[Opening Extracted information section]
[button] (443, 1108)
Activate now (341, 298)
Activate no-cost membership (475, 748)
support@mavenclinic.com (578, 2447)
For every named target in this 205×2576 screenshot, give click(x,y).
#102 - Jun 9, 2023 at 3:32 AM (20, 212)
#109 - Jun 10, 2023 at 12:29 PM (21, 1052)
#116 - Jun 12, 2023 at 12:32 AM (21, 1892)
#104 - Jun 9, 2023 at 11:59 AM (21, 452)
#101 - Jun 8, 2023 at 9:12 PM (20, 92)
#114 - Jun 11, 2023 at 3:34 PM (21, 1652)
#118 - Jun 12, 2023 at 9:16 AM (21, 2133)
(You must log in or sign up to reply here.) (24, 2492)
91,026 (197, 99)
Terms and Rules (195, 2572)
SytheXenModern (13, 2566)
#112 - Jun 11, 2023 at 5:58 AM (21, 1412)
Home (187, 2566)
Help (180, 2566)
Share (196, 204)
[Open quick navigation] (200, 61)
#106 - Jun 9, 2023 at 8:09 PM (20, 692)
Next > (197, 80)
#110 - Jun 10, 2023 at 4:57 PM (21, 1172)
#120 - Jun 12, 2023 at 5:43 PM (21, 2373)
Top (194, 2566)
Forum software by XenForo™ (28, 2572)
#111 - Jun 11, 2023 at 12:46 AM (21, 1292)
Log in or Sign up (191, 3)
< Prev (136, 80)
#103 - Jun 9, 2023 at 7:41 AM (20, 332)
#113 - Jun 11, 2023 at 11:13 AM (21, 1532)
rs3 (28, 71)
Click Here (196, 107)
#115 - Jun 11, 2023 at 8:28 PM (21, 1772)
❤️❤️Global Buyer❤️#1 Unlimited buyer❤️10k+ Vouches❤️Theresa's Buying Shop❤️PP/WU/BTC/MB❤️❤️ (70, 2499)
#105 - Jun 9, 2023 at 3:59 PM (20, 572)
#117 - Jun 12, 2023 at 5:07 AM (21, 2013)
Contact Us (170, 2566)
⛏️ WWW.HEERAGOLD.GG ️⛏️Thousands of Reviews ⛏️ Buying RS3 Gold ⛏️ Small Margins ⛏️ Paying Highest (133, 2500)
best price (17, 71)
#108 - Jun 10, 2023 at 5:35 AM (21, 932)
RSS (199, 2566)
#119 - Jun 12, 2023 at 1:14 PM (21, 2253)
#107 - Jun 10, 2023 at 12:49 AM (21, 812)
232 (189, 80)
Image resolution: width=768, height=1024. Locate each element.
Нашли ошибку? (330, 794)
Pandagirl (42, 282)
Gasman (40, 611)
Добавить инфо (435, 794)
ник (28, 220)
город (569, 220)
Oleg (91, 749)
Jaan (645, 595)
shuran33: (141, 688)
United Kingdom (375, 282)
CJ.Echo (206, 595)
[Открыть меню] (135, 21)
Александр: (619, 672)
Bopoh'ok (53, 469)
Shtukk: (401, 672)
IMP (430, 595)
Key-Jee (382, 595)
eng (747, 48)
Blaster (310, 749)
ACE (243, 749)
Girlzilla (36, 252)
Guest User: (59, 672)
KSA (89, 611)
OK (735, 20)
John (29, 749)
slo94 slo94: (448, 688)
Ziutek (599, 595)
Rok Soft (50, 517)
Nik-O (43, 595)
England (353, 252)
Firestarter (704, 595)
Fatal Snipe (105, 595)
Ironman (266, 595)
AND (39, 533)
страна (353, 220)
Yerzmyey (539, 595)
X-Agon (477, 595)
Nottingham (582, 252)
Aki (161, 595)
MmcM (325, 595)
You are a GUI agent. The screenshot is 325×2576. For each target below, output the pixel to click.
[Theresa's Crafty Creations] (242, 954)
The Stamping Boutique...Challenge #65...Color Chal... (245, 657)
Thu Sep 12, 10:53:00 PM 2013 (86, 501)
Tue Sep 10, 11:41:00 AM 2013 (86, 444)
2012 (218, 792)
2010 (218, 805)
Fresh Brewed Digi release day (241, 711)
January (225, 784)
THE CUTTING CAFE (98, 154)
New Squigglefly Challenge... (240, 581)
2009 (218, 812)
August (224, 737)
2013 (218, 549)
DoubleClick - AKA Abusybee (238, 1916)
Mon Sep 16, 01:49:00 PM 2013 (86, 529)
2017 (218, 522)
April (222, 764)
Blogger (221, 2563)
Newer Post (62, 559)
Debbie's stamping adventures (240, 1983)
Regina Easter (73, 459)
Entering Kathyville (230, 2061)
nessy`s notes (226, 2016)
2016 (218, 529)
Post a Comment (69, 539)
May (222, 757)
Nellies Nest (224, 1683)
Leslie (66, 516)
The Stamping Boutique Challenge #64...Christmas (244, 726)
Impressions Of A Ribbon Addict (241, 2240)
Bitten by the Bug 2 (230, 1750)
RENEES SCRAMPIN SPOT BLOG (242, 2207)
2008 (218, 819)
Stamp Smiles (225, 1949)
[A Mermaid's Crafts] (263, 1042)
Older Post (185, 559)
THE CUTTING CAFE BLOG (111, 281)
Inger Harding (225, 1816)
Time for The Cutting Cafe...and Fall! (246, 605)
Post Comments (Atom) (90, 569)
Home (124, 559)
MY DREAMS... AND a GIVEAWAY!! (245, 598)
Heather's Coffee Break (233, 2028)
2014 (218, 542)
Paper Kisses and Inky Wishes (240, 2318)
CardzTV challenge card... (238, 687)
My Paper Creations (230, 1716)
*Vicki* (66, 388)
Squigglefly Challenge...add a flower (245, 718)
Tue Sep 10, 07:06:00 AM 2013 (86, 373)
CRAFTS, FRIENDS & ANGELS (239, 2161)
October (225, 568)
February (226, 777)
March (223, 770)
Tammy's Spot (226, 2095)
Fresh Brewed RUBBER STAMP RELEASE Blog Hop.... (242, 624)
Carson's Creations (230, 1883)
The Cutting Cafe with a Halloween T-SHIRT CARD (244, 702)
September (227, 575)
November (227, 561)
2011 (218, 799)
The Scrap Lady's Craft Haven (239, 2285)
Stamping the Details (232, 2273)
[Closing Extracted information section]
The problem: In the listing above, the lines from the one containing "#120 - Jun 12, 2023 at 5:43 PM (21, 2373)" through the one containing "232 (189, 80)" must be set down exactly, with no other lines.

Exercise response:
#120 - Jun 12, 2023 at 5:43 PM (21, 2373)
Top (194, 2566)
Forum software by XenForo™ (28, 2572)
#111 - Jun 11, 2023 at 12:46 AM (21, 1292)
Log in or Sign up (191, 3)
< Prev (136, 80)
#103 - Jun 9, 2023 at 7:41 AM (20, 332)
#113 - Jun 11, 2023 at 11:13 AM (21, 1532)
rs3 (28, 71)
Click Here (196, 107)
#115 - Jun 11, 2023 at 8:28 PM (21, 1772)
❤️❤️Global Buyer❤️#1 Unlimited buyer❤️10k+ Vouches❤️Theresa's Buying Shop❤️PP/WU/BTC/MB❤️❤️ (70, 2499)
#105 - Jun 9, 2023 at 3:59 PM (20, 572)
#117 - Jun 12, 2023 at 5:07 AM (21, 2013)
Contact Us (170, 2566)
⛏️ WWW.HEERAGOLD.GG ️⛏️Thousands of Reviews ⛏️ Buying RS3 Gold ⛏️ Small Margins ⛏️ Paying Highest (133, 2500)
best price (17, 71)
#108 - Jun 10, 2023 at 5:35 AM (21, 932)
RSS (199, 2566)
#119 - Jun 12, 2023 at 1:14 PM (21, 2253)
#107 - Jun 10, 2023 at 12:49 AM (21, 812)
232 (189, 80)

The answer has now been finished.